03282017Headline:

Report des élections…:FPI- Le camp Sangaré prend de grandes décisions-Le contenu d’un document secret rédigé

Abou-Dramane-Sangare

Inéligibilité de Ouattara, report des élections…: Le camp Sangaré prend de grandes décisions

Le Conseil constitutionnel mis en garde
Le contenu d’un document secret rédigé
Le Front populaire ivoirien (Fpi) tendance Abou Drahamane Sangaré a bouclé, le week-end dernier, un rapport sur la conduite à tenir pour les présidentielles d’octobre prochain.

Le document, rédigé au terme de plusieurs missions éclatées conduites par 80 délégations (ndlr: qui couvrent l’ensemble des fédérations de ce parti politique), traite de questions liées à l’article 35 et à la position des ex-dirigeants ivoiriens vis-à-vis de la tenue du scrutin à venir.

De l’inéligibilité du candidat Ouattara, les adeptes de ”Gbagbo ou rien” ont interpellé l’opinion sur les graves dérives qui pourraient découler si le Conseil constitutionnel ne dit pas le droit. «Le Fpi prend la communauté nationale et internationale à témoin sur l’inéligibilité d’Alassane Ouattara qui, à la faveur d’une rébellion armée, est parvenu au pouvoir d’Etat suite à une candidature exceptionnelle (ndlr: accords de Pretoria). Le Fpi exige, pour les prochaines élections de Côte d’Ivoire, le strict respect de la Constitution ivoirienne qui stipule en son article 35 que: ”le candidat à l’élection présidentielle doit être âgé de 40 ans au moins et de 75 ans au plus. Il doit-être Ivoirien d’origine, né de père et de mère eux-mêmes Ivoiriens d’origine. Il ne doit avoir jamais renoncé à la nationalité ivoirienne…».

Le Fpi version Sangaré fait remarquer que la décision de l’arrêt N°E0001-2000 de la Cour Suprême concernant les élections présidentielles d’octobre 2000 a déjà rejeté la candidature d’Alassane Ouattara. Aussi, ce parti interpelle-t-il le Conseil constitutionnel sur sa responsabilité quant aux décisions qu’il va prendre, eu égard au péril sur la paix sociale que cela pourrait entraîner en cas de violations de la Constitution ivoirienne.
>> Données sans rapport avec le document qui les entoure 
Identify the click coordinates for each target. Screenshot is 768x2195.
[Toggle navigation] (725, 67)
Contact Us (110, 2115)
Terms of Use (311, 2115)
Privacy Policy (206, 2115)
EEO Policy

Dans le même ordre d’idée, Abou Drahamane Sangaré et ses camarades rappellent les revendications jamais prises en compte qu’ils ont eues, depuis le 29 septembre 2011, dans le cadre du dialogue direct avec le pouvoir. Ces revendications, estiment ces partisans de Laurent Gbagbo, restent toujours d’actualité pour l’assainissement de la vie politique avant la tenue des élections. Il s’agit de questions liées à la sécurité sur l’ensemble du territoire national, aux libertés démocratiques, à l’expression plurielle et surtout à la levée des mesures frappant les ex-dirigeants détenus dans des prisons, en exil ou ayant leurs comptes gelés, etc. La libération de Laurent Gbagbo pour une réconciliation effective en Côte d’Ivoire, la libération sans condition de tous les prisonniers politiques civils et militaires sont entre autres points saillants de ces revendications que pose le camp Sangaré, qui a tenu à rappeler qu’il n’a déclaré aucun candidat pour les élections présidentielles à venir. «Il s’agit, pour l’instant, de se battre pour créer les conditions d’élections transparentes, équitables et apaisées», indique le document dans lequel le Pr. Sangaré et ses camarades appellent les militants du Fpi à rester à l’écoute des mots d’ordre de leur direction.